Enfant, est masculin: cette fille est un enfant gâté; cette mère a perdu tous ses enfants (toutes filles); il est quelquefois féminin au singulier en parlant d'une très-jeune fille: c'est une belle enfant; la pauvre enfant. (Acad.) Il est encore féminin: 1o lorsque, employé comme terme d'amitié, il se dit d'une fille ou d'une femme: ma chère enfant, ne craignez rien; 2o dans cette phrase: c'est une bonne enfant, c'est-à-dire, une personne, fille ou femme, d'un caractère doux et facile. (M. l'abbé Péters).

2. Ne dites pas: j'ai levé cet enfant, mais, je suis parrain, marraine de cet enfant, ou, je l'ai tenu sur les fonts baptismaux.

Enfantise, n'est pas français; dites enfantillage.

Enfiler, dans le sens de tromper, enjôler, est tout-à-fait populaire.

Enfin.—Évitez de multiplier cette expression dans une narration; ne l'employez pas non plus quand vous êtes gêné pour vous rappeler ou dire quelque chose: enfin.... enfin...: dans ces sortes de cas, enfin n'a pas de sens.

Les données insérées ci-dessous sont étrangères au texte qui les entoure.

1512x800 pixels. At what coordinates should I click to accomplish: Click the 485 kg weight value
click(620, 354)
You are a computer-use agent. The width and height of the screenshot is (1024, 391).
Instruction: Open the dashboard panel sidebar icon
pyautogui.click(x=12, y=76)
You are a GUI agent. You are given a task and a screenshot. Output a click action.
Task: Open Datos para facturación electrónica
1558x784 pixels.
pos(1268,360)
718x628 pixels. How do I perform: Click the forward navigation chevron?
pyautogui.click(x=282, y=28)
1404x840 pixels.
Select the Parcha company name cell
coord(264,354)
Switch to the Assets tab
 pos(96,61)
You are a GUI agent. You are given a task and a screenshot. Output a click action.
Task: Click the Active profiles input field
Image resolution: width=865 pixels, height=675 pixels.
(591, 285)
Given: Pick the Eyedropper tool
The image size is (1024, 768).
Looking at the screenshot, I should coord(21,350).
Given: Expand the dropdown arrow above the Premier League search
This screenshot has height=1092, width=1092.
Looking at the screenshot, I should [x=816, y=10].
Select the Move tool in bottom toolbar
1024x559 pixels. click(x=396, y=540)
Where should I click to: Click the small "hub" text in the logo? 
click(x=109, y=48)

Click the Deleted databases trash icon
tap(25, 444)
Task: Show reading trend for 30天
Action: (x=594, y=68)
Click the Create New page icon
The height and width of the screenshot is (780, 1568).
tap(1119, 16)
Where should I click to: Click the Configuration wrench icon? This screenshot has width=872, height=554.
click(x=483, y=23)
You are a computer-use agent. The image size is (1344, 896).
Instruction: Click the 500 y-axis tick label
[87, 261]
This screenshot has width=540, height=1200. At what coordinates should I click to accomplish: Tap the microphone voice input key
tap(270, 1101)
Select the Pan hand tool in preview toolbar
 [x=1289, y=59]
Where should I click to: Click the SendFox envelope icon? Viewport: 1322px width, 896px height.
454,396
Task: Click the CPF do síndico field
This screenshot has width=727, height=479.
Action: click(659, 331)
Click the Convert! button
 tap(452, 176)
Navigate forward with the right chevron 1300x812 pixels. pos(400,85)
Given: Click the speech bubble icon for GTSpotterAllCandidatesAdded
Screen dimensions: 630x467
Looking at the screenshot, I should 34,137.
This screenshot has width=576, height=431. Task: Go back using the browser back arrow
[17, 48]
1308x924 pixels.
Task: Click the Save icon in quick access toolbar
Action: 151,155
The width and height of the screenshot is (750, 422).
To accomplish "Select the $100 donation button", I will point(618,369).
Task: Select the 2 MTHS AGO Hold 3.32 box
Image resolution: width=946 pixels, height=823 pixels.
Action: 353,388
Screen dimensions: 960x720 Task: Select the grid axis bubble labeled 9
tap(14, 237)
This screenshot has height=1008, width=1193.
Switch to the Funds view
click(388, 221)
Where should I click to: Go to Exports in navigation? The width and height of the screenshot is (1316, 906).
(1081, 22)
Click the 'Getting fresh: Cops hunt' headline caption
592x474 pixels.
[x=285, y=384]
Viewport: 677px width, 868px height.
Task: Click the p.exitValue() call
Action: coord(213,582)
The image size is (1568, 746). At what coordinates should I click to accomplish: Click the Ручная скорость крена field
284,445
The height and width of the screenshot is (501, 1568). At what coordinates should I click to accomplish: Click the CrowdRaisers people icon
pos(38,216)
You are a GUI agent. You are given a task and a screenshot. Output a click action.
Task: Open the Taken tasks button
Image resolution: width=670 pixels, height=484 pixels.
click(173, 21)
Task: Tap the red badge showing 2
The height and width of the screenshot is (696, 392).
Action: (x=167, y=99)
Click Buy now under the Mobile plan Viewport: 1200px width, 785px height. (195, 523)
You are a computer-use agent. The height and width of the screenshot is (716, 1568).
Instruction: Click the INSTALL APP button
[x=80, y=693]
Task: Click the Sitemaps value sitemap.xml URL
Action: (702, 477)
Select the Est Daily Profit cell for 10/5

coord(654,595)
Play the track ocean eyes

Enflammation, Enflammable, ne sont pas français; il faut dire inflammation, inflammable.

Enforcir, v. a., rendre plus fort: la bonne nourriture a enforci ce cheval; enforcir un mur. Il ne se dit guère en parlant des personnes.

2. Il s'emploie aussi avec le pronom et signifie, devenir plus fort: il s'enforcira; ce vin s'enforcit à la gelée.—Il s'emploie comme neutre dans le même sens: ce cheval enforcit tous les jours. (Acad.)

Enfuir (s'): prononcez enfu-ir et non enfou-ir; enfouir, c'est cacher sous terre. Voyez [ui].

Engager, S'engager, devant un infinitif, demandent la préposition à: je l'ai engagé à dîner; il s'est engagé à venir nous voir.